Cursor is polite — when tasked with explicit instructions (in the main chat window) that can be taken as "here, modify my files", Cursor still only offers suggestions in its chat sidebar (which, of course, you can expand for convenience) which you then verify and commit by clicking on the tiny "Apply" option atop every code-block. Windsurf, on the other hand, is bold: with the "Write" mode in the chat, it will go ahead and take decisions for you, be it creating new files in directories colocated near where the action takes place or be it modifying existing files. (note: I am told Cursor's Pro plan has a similar behavior but I haven't verified that yet.)
This boldness makes the experience of introducing change into your codebase quicker. And better too, because verifying large snippets of code in a small sidebar is painful at best and almost impossible at worst. By writing out the changes into the file, Windsurf lets you verify/check the code suggestion right in the main window that makes for a better experience.
It's easier to add file contexts in Cursor
It is relatively easy to add file contexts in Cursor. Want to instruct it to use the whole codebase? @codebase
does the trick. Want to combine two open files from the editor? Just @files
will show you the recent ones (while also allowing you to include other files that aren't open). This simple act is hard to perform in Windsurf (that or I haven't found the way to do it). The [docs] suggest that Windsurf's context includes the open files by default and it anyway has the context of the whole codebase which probably explains why Windsurf was able to locate the right files better than Cursor could. But Cursor's explicit context addition in the chat window gives a lot more confidence in what the AI is asked to see before conjuring up solutions.
Windsurf was more often right
One of the earliest steps in my approach to implementing the feature was to know where to make the edits. I asked both Windsurf and Cursor to tell me where to make the change. Windsurf found the file in the first try; Cursor needed additional prodding and keywords before it could land on the right file.
In a subsequent step, I asked the IDEs to write me a form involving a date-time picker. Windsurf, even on the first try, used an existing, custom date-time picker component that the project uses. Cursor, even after multiple tries, could not. At first, it used a native component. When I asked it to look for a custom datepicker within the codebase and use that, Cursor decided that I had to install a date-picker component from npm
and use it. Finally, after a couple more tries, I decided to point the file to it and only then Cursor was able to figure out the right code I was looking for.

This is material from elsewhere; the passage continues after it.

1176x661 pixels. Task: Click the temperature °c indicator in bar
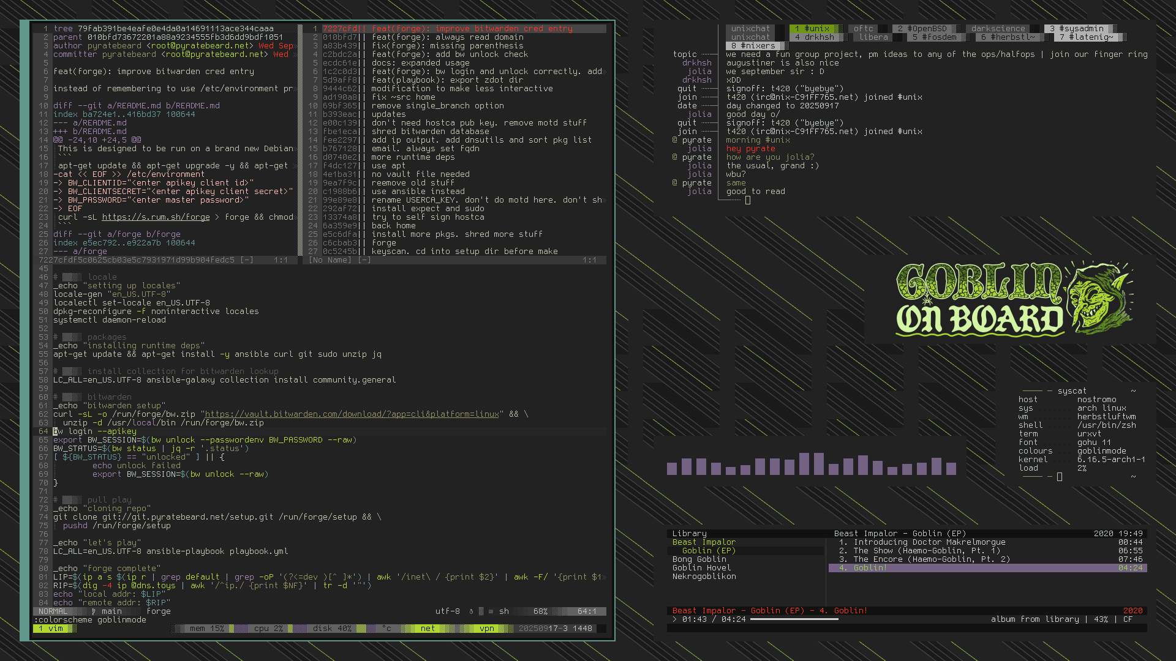click(386, 629)
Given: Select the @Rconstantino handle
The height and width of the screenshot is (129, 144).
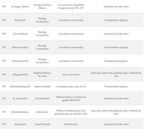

Windsurf "took initiative" and went the whole nine yards
The feature that I was tasked to add, which I was outsourcing to the AI, was a simple little menu item which then calls a GraphQL mutation. Now, my instructions to the IDEs did not have me talking about the mutation at all. Instead, I just said something along the lines of "hey, I need to add this menu item which does this action." and then proceeded to ask the IDE to iterate incrementally.
Cursor did manage to add the menu item and the modal and the form in the model (which is where the datepicker shenanigan happened) but it could not supply a suitable ending to the episode in that, it couldn't figure out how to tie the menu item with (even if wrong) a GraphQL call.
Windsurf, on the other hand, seemed to remember the main goal of the feature and came up with an almost right implementation finishing with the GraphQL call too. Since I started with Windsurf, it almost felt feature-complete by the time I had done with it.
Was it a matter of different token sizes or was it something else? I can't yet know.
—
For now, Windsurf seems to have taken the lead. The UX is definitely better than that of Cursor. I feel a lot more productive in it. In the coming days, I hope to have a lot more development requirements covered in both the IDEs to get a better sense of how each works and who's better in what.